■ Aim of the exercise
Locate every line in the entries below that contains the word "yellow" and copy each such line in full. Case counts.

■ The records
-.-.-

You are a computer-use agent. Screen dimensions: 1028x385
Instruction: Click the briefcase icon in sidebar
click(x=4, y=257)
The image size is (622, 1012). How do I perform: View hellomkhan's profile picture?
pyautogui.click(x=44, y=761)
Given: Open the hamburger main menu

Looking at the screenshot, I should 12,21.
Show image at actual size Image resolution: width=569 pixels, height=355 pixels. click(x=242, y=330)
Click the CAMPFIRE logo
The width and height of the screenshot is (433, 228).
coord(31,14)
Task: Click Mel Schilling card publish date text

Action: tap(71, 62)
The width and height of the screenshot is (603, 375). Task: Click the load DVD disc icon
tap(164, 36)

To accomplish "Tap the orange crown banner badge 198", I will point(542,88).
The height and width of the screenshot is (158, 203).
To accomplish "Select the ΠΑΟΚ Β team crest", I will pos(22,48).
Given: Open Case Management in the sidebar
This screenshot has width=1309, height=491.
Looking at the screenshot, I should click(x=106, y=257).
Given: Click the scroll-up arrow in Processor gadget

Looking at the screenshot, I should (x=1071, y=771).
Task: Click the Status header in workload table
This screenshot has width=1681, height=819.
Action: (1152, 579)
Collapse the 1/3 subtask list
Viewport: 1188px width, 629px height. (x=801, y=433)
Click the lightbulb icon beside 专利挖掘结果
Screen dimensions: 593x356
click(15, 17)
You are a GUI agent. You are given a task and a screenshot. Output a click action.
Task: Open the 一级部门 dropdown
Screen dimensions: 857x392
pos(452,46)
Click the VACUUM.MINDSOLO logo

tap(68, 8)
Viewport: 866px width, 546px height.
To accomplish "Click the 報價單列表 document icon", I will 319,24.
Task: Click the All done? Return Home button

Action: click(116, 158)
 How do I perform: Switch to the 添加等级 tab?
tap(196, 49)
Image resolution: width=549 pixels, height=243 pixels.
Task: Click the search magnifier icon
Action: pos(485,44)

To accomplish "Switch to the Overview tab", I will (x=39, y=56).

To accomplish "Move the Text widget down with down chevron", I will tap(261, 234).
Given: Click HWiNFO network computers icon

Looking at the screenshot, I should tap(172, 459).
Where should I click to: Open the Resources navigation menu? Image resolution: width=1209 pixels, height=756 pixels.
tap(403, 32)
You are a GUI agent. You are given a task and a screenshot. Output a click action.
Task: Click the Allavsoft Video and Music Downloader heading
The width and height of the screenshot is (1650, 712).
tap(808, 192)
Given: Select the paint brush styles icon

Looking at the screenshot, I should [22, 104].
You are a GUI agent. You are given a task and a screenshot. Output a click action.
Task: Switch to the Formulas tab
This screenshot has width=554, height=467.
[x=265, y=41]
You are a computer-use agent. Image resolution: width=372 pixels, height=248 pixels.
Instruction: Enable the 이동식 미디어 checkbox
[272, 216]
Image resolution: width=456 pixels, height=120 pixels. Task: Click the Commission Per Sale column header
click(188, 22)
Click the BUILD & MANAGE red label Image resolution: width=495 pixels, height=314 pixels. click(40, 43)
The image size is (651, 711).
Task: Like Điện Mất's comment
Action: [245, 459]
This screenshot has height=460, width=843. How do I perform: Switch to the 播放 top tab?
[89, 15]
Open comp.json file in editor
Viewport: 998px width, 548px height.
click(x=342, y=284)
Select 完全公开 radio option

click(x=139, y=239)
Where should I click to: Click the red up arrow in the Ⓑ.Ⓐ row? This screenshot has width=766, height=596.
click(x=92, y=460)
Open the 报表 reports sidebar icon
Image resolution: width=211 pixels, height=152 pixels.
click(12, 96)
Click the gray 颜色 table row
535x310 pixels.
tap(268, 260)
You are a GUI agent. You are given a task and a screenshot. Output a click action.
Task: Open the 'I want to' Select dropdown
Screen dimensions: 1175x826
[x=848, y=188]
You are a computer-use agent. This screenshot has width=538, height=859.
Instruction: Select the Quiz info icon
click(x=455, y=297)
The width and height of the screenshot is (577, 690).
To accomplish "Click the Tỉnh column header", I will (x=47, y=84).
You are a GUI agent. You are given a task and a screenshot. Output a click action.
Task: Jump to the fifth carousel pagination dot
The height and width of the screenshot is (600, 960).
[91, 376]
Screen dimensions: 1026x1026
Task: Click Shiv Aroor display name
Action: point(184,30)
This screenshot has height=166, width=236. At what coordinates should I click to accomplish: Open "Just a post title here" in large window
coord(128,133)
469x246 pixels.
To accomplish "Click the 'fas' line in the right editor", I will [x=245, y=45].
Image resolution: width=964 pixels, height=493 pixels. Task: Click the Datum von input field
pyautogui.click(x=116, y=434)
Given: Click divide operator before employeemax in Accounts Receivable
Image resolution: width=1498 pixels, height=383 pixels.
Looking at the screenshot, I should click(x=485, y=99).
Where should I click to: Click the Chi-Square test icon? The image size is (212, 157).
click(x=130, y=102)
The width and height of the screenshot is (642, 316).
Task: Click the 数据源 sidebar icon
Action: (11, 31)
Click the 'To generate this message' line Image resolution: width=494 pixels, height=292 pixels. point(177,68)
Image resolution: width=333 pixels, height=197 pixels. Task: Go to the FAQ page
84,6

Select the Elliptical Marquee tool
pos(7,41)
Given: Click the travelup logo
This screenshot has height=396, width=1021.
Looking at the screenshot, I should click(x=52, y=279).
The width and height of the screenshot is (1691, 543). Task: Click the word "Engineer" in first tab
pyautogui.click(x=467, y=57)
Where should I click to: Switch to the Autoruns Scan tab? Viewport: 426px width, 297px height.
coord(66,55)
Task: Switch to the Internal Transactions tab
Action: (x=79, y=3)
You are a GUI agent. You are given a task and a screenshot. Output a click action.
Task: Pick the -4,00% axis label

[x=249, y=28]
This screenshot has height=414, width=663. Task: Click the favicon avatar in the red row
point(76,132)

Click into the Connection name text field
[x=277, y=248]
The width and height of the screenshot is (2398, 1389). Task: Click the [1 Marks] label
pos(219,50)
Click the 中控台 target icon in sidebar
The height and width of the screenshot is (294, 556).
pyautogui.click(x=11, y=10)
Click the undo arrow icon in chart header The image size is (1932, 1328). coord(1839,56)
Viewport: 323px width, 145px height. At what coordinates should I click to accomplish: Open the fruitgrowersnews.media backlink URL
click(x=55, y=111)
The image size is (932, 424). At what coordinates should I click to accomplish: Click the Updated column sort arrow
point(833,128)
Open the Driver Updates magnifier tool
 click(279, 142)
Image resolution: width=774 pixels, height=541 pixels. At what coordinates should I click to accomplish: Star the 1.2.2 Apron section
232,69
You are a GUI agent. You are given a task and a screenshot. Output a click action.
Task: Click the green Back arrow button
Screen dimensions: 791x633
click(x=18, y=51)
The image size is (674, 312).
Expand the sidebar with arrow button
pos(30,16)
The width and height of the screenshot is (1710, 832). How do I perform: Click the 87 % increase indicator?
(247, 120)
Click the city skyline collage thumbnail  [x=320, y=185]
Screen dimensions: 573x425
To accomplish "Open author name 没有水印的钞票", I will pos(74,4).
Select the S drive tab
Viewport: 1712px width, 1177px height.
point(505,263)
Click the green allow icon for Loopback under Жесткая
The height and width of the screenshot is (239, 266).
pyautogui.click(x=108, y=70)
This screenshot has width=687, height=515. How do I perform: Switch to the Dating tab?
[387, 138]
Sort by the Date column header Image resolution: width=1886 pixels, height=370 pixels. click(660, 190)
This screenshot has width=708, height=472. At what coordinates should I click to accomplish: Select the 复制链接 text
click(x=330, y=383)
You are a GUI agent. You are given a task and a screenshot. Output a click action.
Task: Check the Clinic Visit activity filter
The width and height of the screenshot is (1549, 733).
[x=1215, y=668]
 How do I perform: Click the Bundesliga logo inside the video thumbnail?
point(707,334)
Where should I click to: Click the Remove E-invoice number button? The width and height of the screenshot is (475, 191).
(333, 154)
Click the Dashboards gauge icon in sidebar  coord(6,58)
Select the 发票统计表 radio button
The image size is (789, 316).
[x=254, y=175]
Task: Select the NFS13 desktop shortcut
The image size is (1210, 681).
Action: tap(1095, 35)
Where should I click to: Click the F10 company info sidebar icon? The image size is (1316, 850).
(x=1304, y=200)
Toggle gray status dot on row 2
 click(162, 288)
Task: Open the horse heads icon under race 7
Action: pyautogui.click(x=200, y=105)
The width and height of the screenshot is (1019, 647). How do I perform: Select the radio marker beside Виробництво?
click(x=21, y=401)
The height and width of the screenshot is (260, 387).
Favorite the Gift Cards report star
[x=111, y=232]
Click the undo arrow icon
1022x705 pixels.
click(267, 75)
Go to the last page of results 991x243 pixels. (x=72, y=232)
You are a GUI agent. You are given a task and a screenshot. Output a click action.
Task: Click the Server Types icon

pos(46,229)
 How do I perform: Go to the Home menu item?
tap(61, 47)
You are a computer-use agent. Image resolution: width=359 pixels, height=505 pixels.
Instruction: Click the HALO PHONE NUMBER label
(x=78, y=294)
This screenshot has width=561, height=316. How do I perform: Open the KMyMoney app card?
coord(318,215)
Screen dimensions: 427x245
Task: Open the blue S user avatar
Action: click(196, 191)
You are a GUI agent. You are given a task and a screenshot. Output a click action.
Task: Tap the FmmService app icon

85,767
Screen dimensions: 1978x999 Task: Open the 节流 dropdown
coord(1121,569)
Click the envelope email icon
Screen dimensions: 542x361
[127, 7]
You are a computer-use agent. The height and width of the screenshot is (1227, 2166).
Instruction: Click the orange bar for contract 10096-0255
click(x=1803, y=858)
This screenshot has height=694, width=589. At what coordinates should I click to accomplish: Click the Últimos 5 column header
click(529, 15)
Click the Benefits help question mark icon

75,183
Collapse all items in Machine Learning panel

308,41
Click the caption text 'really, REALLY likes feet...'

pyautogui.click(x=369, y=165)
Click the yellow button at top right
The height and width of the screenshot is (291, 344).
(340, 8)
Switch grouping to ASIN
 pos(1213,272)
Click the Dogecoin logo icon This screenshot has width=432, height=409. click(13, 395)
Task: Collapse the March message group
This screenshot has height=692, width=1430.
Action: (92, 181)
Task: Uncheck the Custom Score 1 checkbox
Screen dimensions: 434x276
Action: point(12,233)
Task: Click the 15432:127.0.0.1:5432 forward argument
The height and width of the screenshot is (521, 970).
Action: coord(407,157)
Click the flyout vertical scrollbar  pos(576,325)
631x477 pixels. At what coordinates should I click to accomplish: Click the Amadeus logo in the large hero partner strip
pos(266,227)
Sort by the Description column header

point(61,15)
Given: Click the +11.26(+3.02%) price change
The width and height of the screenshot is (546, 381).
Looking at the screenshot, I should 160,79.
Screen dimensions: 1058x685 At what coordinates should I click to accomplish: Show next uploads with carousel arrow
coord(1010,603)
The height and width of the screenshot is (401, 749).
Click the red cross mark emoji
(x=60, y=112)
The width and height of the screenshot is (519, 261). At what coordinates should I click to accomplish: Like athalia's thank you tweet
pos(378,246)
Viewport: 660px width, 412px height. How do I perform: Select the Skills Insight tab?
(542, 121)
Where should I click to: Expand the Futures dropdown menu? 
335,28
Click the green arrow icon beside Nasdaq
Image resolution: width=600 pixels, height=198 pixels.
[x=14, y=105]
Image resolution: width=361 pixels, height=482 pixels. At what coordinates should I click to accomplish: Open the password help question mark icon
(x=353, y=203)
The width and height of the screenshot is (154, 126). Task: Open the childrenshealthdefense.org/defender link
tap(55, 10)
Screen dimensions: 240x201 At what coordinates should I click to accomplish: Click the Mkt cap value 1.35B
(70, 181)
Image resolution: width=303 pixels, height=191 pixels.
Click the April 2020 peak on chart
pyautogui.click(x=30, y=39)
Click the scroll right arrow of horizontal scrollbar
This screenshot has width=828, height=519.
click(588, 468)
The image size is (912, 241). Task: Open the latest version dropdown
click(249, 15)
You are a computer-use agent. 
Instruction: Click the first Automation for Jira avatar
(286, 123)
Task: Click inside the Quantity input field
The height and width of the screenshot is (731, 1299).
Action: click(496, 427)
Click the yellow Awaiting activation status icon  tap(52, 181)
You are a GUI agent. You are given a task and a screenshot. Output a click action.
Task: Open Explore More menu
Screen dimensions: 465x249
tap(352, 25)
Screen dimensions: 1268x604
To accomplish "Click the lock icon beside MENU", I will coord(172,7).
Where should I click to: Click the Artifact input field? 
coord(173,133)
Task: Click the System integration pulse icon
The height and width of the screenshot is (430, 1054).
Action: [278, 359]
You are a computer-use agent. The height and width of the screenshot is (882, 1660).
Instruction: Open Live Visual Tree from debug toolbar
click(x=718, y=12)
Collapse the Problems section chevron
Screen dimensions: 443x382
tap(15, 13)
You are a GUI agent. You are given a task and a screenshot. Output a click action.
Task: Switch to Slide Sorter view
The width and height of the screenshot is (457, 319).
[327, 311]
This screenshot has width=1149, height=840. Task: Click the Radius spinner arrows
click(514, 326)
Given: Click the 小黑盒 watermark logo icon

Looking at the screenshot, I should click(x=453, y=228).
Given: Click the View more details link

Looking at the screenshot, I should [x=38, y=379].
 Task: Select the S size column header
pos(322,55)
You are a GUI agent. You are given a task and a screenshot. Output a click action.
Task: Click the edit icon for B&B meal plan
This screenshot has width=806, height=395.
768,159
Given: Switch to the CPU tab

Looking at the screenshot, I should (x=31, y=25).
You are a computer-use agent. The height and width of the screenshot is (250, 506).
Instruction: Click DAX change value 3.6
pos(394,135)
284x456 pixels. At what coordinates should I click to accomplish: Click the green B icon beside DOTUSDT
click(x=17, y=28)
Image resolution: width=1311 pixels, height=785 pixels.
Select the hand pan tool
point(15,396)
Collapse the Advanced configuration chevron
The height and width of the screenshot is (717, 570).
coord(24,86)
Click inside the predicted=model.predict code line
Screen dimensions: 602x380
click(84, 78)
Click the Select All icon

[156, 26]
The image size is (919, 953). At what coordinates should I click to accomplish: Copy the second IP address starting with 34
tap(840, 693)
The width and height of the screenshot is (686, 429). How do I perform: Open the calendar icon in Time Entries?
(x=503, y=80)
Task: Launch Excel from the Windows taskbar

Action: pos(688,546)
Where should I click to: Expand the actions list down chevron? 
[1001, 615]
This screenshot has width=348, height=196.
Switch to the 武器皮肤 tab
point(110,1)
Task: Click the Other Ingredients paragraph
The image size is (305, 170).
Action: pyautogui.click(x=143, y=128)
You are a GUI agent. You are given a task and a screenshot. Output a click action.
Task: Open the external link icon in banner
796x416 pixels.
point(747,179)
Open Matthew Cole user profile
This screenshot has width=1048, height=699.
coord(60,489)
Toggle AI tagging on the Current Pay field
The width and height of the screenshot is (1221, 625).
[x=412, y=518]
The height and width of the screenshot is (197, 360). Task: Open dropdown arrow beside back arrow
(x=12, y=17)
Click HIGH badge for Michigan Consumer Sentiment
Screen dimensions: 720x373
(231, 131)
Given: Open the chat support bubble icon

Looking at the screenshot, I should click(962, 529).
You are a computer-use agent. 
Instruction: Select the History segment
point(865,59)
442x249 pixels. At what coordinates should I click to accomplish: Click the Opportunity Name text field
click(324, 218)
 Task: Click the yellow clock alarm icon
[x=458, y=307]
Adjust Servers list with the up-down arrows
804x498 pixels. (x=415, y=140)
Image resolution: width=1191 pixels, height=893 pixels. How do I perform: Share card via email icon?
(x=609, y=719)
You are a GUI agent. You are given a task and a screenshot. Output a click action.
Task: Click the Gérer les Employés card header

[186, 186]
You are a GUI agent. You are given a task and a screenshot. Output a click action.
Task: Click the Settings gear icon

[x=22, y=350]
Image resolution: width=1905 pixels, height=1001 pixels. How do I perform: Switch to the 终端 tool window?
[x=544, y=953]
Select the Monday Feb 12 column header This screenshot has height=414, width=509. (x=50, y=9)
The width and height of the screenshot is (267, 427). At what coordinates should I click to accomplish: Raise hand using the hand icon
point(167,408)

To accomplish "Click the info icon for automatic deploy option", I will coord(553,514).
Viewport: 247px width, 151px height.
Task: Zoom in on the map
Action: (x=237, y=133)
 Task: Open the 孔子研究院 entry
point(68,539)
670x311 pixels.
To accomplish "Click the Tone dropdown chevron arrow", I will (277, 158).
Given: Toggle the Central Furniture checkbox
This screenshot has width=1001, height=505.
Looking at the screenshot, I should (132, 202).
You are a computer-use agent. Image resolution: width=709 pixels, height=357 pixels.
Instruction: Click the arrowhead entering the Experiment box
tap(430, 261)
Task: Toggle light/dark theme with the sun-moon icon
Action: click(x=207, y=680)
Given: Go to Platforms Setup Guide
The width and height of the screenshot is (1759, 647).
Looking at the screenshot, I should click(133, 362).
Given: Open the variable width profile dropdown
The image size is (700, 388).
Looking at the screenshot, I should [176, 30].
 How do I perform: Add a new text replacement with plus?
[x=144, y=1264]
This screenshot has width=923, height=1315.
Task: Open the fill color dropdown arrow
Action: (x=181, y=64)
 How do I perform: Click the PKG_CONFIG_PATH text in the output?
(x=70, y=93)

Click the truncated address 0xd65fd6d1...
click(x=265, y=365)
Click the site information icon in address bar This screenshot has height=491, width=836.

-.-.-

■ Right answer
Click the yellow button at top right
Click the yellow Awaiting activation status icon  tap(52, 181)
 Task: Click the yellow clock alarm icon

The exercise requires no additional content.